Coragem, pois, e perseverança! Estas são as únicas leis do sucesso.
OBSERVAVAÇÃO: O último conselho não poderia ter aplicação geral. É evidente que o Espírito teve um objetivo especial, como ele próprio disse. Do contrário, poderíamo-nos enganar quanto ao sentido e o alcance de suas palavras.

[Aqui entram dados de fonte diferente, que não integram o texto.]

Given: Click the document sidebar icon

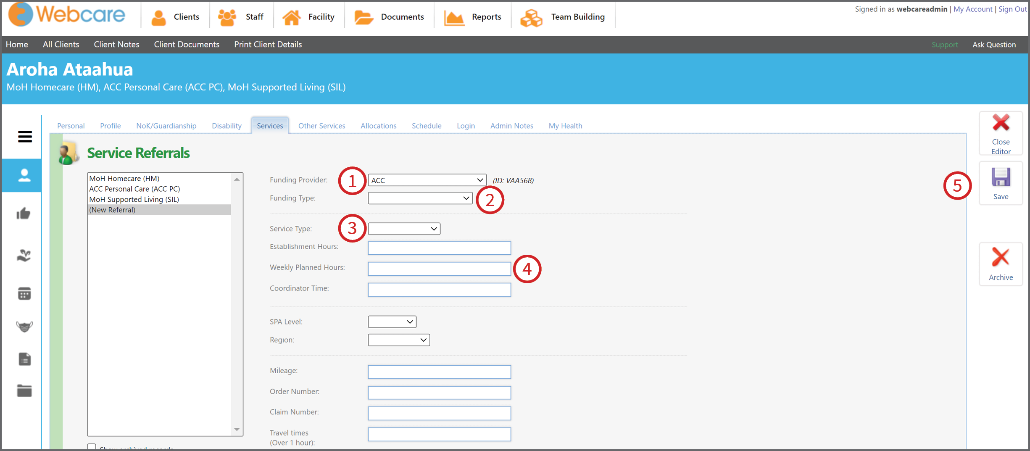Looking at the screenshot, I should pyautogui.click(x=24, y=359).
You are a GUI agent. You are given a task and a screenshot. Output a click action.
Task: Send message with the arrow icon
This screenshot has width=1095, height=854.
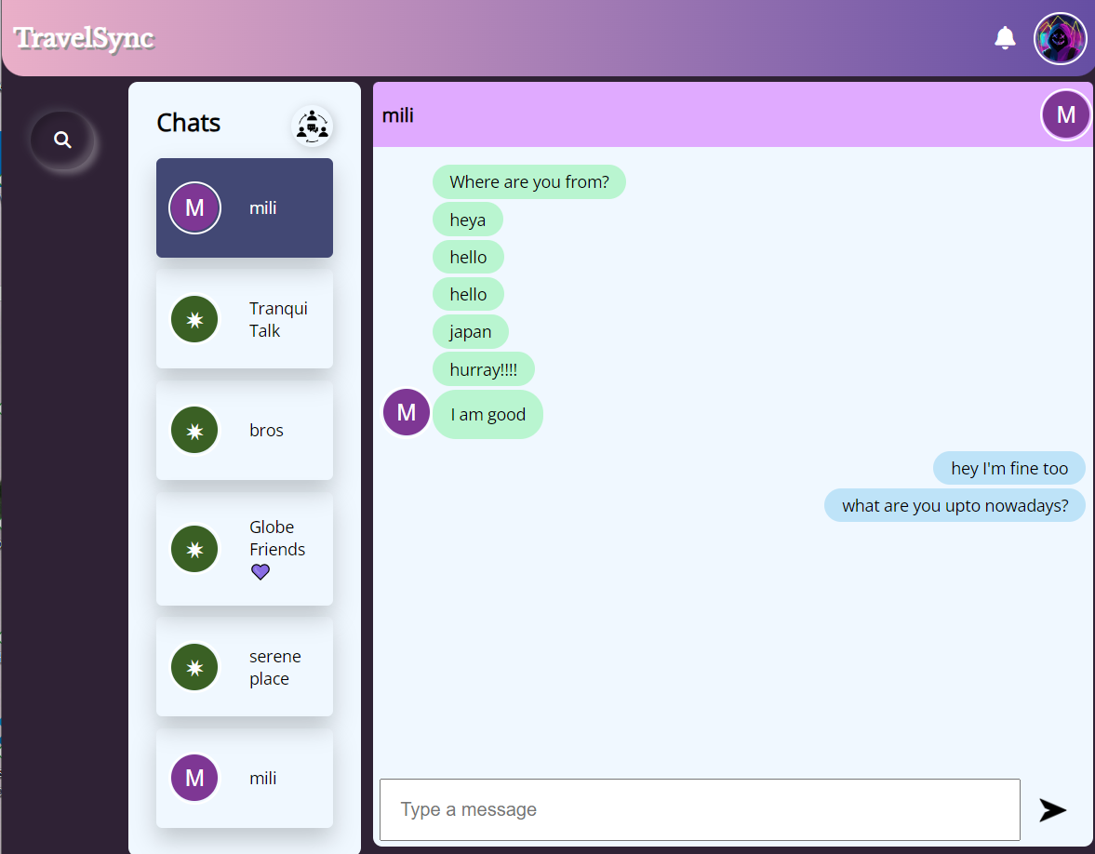click(1052, 809)
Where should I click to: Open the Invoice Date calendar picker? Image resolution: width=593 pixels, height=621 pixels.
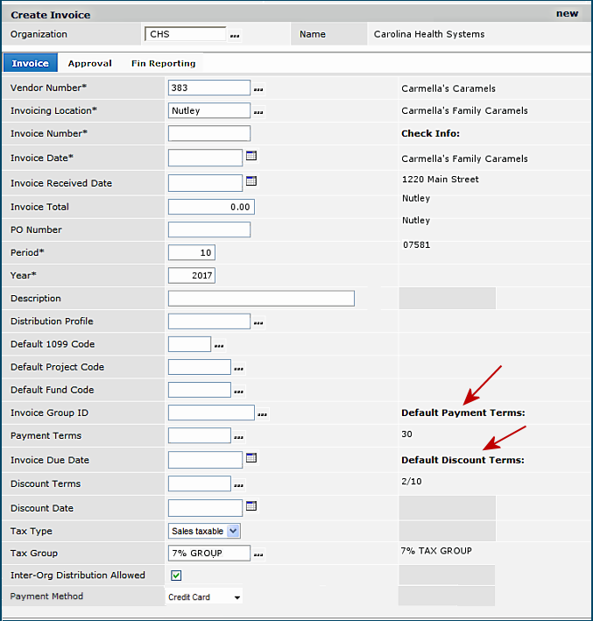click(x=251, y=157)
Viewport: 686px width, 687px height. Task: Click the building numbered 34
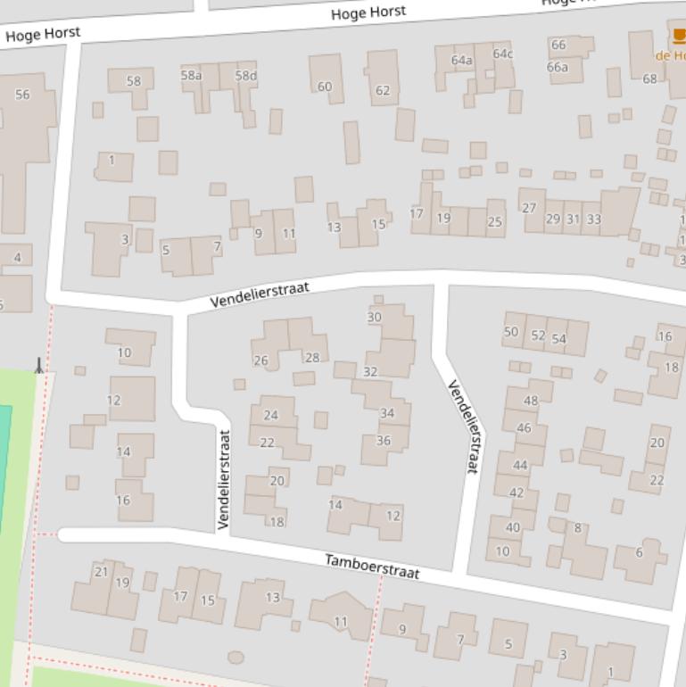click(x=387, y=413)
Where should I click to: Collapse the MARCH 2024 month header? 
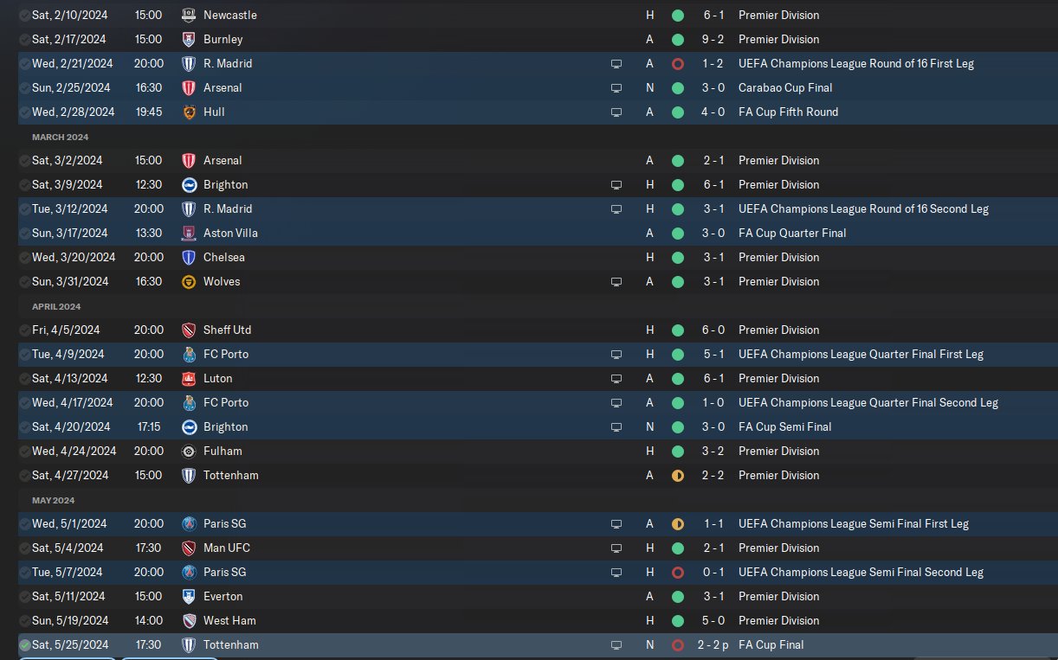coord(60,137)

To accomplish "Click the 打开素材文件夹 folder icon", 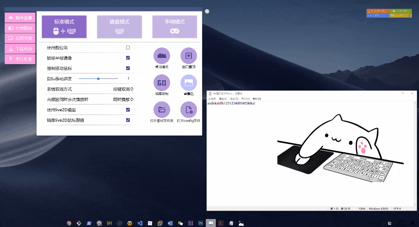I will 162,110.
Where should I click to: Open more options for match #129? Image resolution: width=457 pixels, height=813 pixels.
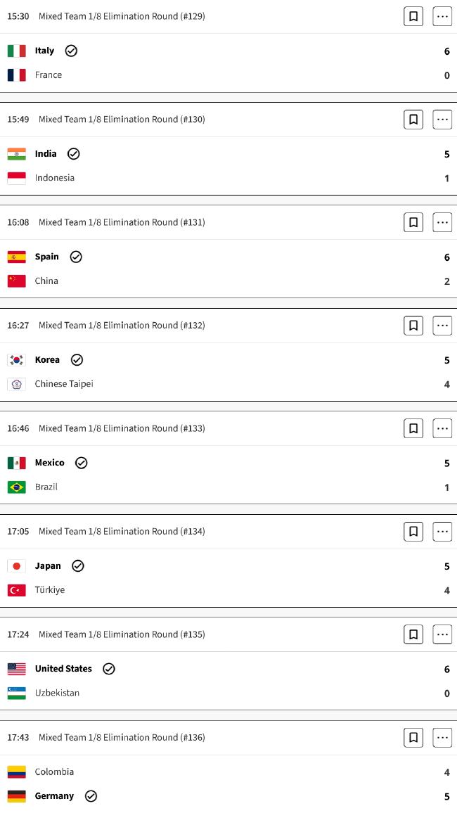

Castelo de Pechbusque, novembro de 1859.
PRIMEIRA SESSÃO
Foi perguntado ao Espírito protetor da família, se podia dar alguns conselhos aos membros presentes. Ele respondeu:
Sim, que eles tenham confiança em Deus e busquem instruir-se nas verdades eternas e imutáveis que lhes ensina o livro divino da Natureza. Ele contém toda a lei de Deus, e os que sabem ler e compreender, seguem apenas o caminho verdadeiro da sabedoria. Que nada do que verão seja desprezado, pois cada coisa traz em si um ensinamento e deve, pelo uso do raciocínio, elevar a alma para Deus e dele aproximá-la. Em tudo quanto ferir a inteligência, procurem sempre distinguir o bem do mal: o primeiro, para praticá-lo; o segundo, para evitá-lo. Que antes de formular um julgamento, voltem sempre o pensamento para o ETERNO, que os guiará apenas ao bem, E NÃO OS ENGANARÁ JAMAIS.
SEGUNDA SESSÃO
Boa noite, meus filhos. Se me amais, procurai instruir-vos. Reuni-vos muitas vezes com esse pensamento, e ponde vossas ideias em comunhão. É um excelente meio, pois em geral só intercambiamos as coisas que julgamos boas. A gente se envergonha das más, assim, são guardadas em segredo ou só são comunicadas aos que queremos tornar cúmplices. Distinguem-se os bons dos maus pensamentos, porque os primeiros podem, sem receio, ser transmitidos a todo mundo, ao passo que os últimos não poderiam, sem perigo, ser comunicados senão a alguns. Quando vos vier um pensamento, para julgar de seu valor, perguntai-vos se podeis torná-lo público sem inconvenientes e se não produzirá nenhum mal. Se vossa consciência vo-lo autorizar, não temais, pois vosso pensamento é bom. Dai-vos bons conselhos mutuamente, e nisto só tendo em vista o bem daquele a quem os dais, e não o vosso. Vossa recompensa estará no prazer que experimentais em serdes úteis. A união dos corações é a mais fecunda fonte de felicidades. Se muitos homens são infelizes, é porque só procuram a felicidade para si mesmos. Ela lhes escapa precisamente porque julgam encontrá-la apenas no egoísmo. Digo a felicidade, e não a fortuna, porque, até aqui, esta última só tem servido como sustentáculo à injustiça, e o objetivo da existência é a justiça. Ora, se a justiça fosse praticada entre os homens, o mais afortunado seria aquele que realizasse maior número de boas obras. Se, pois, quiserdes tornar-vos ricos, meus filhos, praticai muitas ações boas. Pouco importa os bens do mundo. Não é a satisfação da carne que se deve buscar, mas a da alma. Aquela é efêmera; esta, eterna.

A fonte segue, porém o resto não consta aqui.